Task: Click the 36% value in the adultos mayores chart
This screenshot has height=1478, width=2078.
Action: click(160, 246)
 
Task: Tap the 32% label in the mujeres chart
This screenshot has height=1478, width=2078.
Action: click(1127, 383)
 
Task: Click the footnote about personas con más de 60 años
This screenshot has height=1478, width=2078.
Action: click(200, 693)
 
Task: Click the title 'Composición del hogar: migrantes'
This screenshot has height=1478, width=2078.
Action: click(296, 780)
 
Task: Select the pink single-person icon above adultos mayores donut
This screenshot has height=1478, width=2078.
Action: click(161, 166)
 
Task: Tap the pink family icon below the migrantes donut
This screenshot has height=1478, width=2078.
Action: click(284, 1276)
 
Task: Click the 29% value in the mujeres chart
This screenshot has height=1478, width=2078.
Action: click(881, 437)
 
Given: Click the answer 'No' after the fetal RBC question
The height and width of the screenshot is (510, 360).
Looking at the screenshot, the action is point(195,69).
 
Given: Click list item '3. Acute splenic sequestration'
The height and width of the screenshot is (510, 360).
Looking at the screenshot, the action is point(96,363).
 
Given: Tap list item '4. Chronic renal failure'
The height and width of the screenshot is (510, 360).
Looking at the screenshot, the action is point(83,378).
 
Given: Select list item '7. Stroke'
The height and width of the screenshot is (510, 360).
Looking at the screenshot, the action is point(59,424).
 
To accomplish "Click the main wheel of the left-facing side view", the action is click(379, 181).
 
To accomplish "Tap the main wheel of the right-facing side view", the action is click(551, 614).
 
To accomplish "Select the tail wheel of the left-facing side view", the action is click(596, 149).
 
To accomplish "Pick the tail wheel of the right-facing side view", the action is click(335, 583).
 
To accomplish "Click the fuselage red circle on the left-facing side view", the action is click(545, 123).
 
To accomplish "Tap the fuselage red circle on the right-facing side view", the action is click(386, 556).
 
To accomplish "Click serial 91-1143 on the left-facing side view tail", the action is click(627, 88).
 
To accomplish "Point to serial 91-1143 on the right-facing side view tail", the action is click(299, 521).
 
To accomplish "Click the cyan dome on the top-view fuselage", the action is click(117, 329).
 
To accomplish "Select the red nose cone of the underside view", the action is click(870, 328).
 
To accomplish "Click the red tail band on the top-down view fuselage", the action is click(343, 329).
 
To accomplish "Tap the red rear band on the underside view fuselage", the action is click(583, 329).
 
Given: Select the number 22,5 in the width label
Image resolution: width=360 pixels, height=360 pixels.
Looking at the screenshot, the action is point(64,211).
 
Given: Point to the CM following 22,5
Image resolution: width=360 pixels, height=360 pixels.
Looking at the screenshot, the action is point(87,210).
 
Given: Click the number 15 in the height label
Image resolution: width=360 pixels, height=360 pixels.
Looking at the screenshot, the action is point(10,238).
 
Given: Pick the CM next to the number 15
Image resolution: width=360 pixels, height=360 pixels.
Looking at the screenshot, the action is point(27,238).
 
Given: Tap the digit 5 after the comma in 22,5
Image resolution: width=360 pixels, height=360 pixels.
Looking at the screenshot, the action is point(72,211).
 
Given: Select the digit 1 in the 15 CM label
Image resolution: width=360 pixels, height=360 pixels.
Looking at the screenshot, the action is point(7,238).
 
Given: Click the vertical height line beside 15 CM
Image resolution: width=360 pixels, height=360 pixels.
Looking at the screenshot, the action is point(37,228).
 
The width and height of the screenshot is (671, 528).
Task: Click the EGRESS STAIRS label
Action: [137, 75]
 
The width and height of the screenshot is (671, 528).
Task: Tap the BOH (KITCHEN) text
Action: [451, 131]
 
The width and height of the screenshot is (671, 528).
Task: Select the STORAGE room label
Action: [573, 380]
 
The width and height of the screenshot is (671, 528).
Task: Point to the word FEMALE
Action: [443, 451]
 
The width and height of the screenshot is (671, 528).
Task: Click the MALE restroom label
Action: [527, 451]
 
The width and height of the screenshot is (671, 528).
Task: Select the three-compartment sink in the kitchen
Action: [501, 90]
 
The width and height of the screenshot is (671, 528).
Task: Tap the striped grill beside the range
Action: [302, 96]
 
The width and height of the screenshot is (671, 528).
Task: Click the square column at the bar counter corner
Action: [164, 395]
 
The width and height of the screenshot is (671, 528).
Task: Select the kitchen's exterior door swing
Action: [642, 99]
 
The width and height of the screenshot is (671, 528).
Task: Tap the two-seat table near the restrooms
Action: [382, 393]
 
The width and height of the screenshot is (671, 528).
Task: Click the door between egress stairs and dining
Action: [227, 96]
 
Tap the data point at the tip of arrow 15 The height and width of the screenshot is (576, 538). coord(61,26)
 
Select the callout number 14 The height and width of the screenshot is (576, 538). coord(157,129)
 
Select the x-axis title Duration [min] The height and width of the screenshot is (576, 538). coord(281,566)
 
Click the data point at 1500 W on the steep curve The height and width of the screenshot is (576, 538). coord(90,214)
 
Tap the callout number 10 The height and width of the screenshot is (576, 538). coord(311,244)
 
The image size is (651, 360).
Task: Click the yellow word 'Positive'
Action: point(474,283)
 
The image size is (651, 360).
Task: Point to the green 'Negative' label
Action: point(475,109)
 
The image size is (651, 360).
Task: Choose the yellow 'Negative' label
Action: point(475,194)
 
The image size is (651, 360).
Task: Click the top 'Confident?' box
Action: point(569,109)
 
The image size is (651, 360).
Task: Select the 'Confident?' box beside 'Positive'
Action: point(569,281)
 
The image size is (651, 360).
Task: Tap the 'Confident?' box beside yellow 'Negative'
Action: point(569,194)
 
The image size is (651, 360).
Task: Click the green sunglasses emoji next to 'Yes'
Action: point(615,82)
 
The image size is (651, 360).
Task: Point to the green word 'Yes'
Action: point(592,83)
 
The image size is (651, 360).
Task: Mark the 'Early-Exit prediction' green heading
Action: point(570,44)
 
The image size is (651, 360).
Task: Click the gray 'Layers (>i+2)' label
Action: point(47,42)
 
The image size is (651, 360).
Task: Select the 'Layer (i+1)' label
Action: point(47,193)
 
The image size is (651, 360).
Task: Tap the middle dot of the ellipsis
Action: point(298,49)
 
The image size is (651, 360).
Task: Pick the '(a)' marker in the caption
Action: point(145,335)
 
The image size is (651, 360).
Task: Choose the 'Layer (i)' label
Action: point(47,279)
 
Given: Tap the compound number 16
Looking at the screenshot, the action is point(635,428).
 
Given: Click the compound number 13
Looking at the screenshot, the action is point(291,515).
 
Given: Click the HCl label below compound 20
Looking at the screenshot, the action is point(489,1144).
■ ■ ■
Set exercise ▸ Reproduce the listing above verbatim, from the first line to the last, with every line unchanged.

Completed exercise ▸
Task: Click the 36% value in the adultos mayores chart
This screenshot has height=1478, width=2078.
Action: click(160, 246)
 
Task: Tap the 32% label in the mujeres chart
This screenshot has height=1478, width=2078.
Action: click(1127, 383)
 
Task: Click the footnote about personas con más de 60 años
This screenshot has height=1478, width=2078.
Action: click(200, 693)
 
Task: Click the title 'Composición del hogar: migrantes'
This screenshot has height=1478, width=2078.
Action: click(296, 780)
 
Task: Select the pink single-person icon above adultos mayores donut
This screenshot has height=1478, width=2078.
Action: click(161, 166)
 
Task: Tap the pink family icon below the migrantes donut
This screenshot has height=1478, width=2078.
Action: click(284, 1276)
 
Task: Click the 29% value in the mujeres chart
This screenshot has height=1478, width=2078.
Action: click(881, 437)
 
Given: Click the answer 'No' after the fetal RBC question
The height and width of the screenshot is (510, 360).
Looking at the screenshot, the action is point(195,69).
 
Given: Click list item '3. Acute splenic sequestration'
The height and width of the screenshot is (510, 360).
Looking at the screenshot, the action is point(96,363).
 
Given: Tap list item '4. Chronic renal failure'
The height and width of the screenshot is (510, 360).
Looking at the screenshot, the action is point(83,378).
 
Given: Select list item '7. Stroke'
The height and width of the screenshot is (510, 360).
Looking at the screenshot, the action is point(59,424).
 
To accomplish "Click the main wheel of the left-facing side view", the action is click(379, 181).
 
To accomplish "Tap the main wheel of the right-facing side view", the action is click(551, 614).
 
To accomplish "Select the tail wheel of the left-facing side view", the action is click(596, 149).
 
To accomplish "Pick the tail wheel of the right-facing side view", the action is click(335, 583).
 
To accomplish "Click the fuselage red circle on the left-facing side view", the action is click(545, 123).
 
To accomplish "Tap the fuselage red circle on the right-facing side view", the action is click(386, 556).
 
To accomplish "Click serial 91-1143 on the left-facing side view tail", the action is click(627, 88).
 
To accomplish "Point to serial 91-1143 on the right-facing side view tail", the action is click(299, 521).
 
To accomplish "Click the cyan dome on the top-view fuselage", the action is click(117, 329).
 
To accomplish "Select the red nose cone of the underside view", the action is click(870, 328).
 
To accomplish "Click the red tail band on the top-down view fuselage", the action is click(343, 329).
 
To accomplish "Tap the red rear band on the underside view fuselage", the action is click(583, 329).
 
Given: Select the number 22,5 in the width label
Image resolution: width=360 pixels, height=360 pixels.
Looking at the screenshot, the action is point(64,211).
 
Given: Point to the CM following 22,5
Image resolution: width=360 pixels, height=360 pixels.
Looking at the screenshot, the action is point(87,210).
 
Given: Click the number 15 in the height label
Image resolution: width=360 pixels, height=360 pixels.
Looking at the screenshot, the action is point(10,238).
 
Given: Pick the CM next to the number 15
Image resolution: width=360 pixels, height=360 pixels.
Looking at the screenshot, the action is point(27,238).
 
Given: Tap the digit 5 after the comma in 22,5
Image resolution: width=360 pixels, height=360 pixels.
Looking at the screenshot, the action is point(72,211).
 
Given: Select the digit 1 in the 15 CM label
Image resolution: width=360 pixels, height=360 pixels.
Looking at the screenshot, the action is point(7,238).
 
Given: Click the vertical height line beside 15 CM
Image resolution: width=360 pixels, height=360 pixels.
Looking at the screenshot, the action is point(37,228).
 
The width and height of the screenshot is (671, 528).
Task: Click the EGRESS STAIRS label
Action: [137, 75]
 
The width and height of the screenshot is (671, 528).
Task: Tap the BOH (KITCHEN) text
Action: [451, 131]
 
The width and height of the screenshot is (671, 528).
Task: Select the STORAGE room label
Action: [573, 380]
 
The width and height of the screenshot is (671, 528).
Task: Point to the word FEMALE
Action: [443, 451]
 
The width and height of the screenshot is (671, 528).
Task: Click the MALE restroom label
Action: [527, 451]
 
The width and height of the screenshot is (671, 528).
Task: Select the three-compartment sink in the kitchen
Action: [501, 90]
 
The width and height of the screenshot is (671, 528).
Task: Tap the striped grill beside the range
Action: [302, 96]
 
The width and height of the screenshot is (671, 528).
Task: Click the square column at the bar counter corner
Action: [164, 395]
 
The width and height of the screenshot is (671, 528).
Task: Select the kitchen's exterior door swing
Action: [642, 99]
 
The width and height of the screenshot is (671, 528).
Task: Tap the two-seat table near the restrooms
Action: [382, 393]
 
The width and height of the screenshot is (671, 528).
Task: Click the door between egress stairs and dining
Action: [227, 96]
 
Tap the data point at the tip of arrow 15 The height and width of the screenshot is (576, 538). coord(61,26)
 
Select the callout number 14 The height and width of the screenshot is (576, 538). coord(157,129)
 
Select the x-axis title Duration [min] The height and width of the screenshot is (576, 538). coord(281,566)
 
Click the data point at 1500 W on the steep curve The height and width of the screenshot is (576, 538). coord(90,214)
 
Tap the callout number 10 The height and width of the screenshot is (576, 538). coord(311,244)
 
The image size is (651, 360).
Task: Click the yellow word 'Positive'
Action: point(474,283)
 
The image size is (651, 360).
Task: Point to the green 'Negative' label
Action: point(475,109)
 
The image size is (651, 360).
Task: Choose the yellow 'Negative' label
Action: point(475,194)
 
The image size is (651, 360).
Task: Click the top 'Confident?' box
Action: point(569,109)
 
The image size is (651, 360).
Task: Select the 'Confident?' box beside 'Positive'
Action: point(569,281)
 
The image size is (651, 360).
Task: Tap the 'Confident?' box beside yellow 'Negative'
Action: point(569,194)
 
The image size is (651, 360).
Task: Click the green sunglasses emoji next to 'Yes'
Action: point(615,82)
 
The image size is (651, 360).
Task: Point to the green word 'Yes'
Action: point(592,83)
 
The image size is (651, 360).
Task: Mark the 'Early-Exit prediction' green heading
Action: point(570,44)
 
The image size is (651, 360).
Task: Click the gray 'Layers (>i+2)' label
Action: point(47,42)
 
The image size is (651, 360).
Task: Select the 'Layer (i+1)' label
Action: point(47,193)
 
The image size is (651, 360).
Task: Tap the middle dot of the ellipsis
Action: point(298,49)
 
The image size is (651, 360).
Task: Pick the '(a)' marker in the caption
Action: point(145,335)
 
The image size is (651, 360).
Task: Choose the 'Layer (i)' label
Action: point(47,279)
 
Given: Tap the compound number 16
Looking at the screenshot, the action is point(635,428).
 
Given: Click the compound number 13
Looking at the screenshot, the action is point(291,515).
 
Given: Click the HCl label below compound 20
Looking at the screenshot, the action is point(489,1144).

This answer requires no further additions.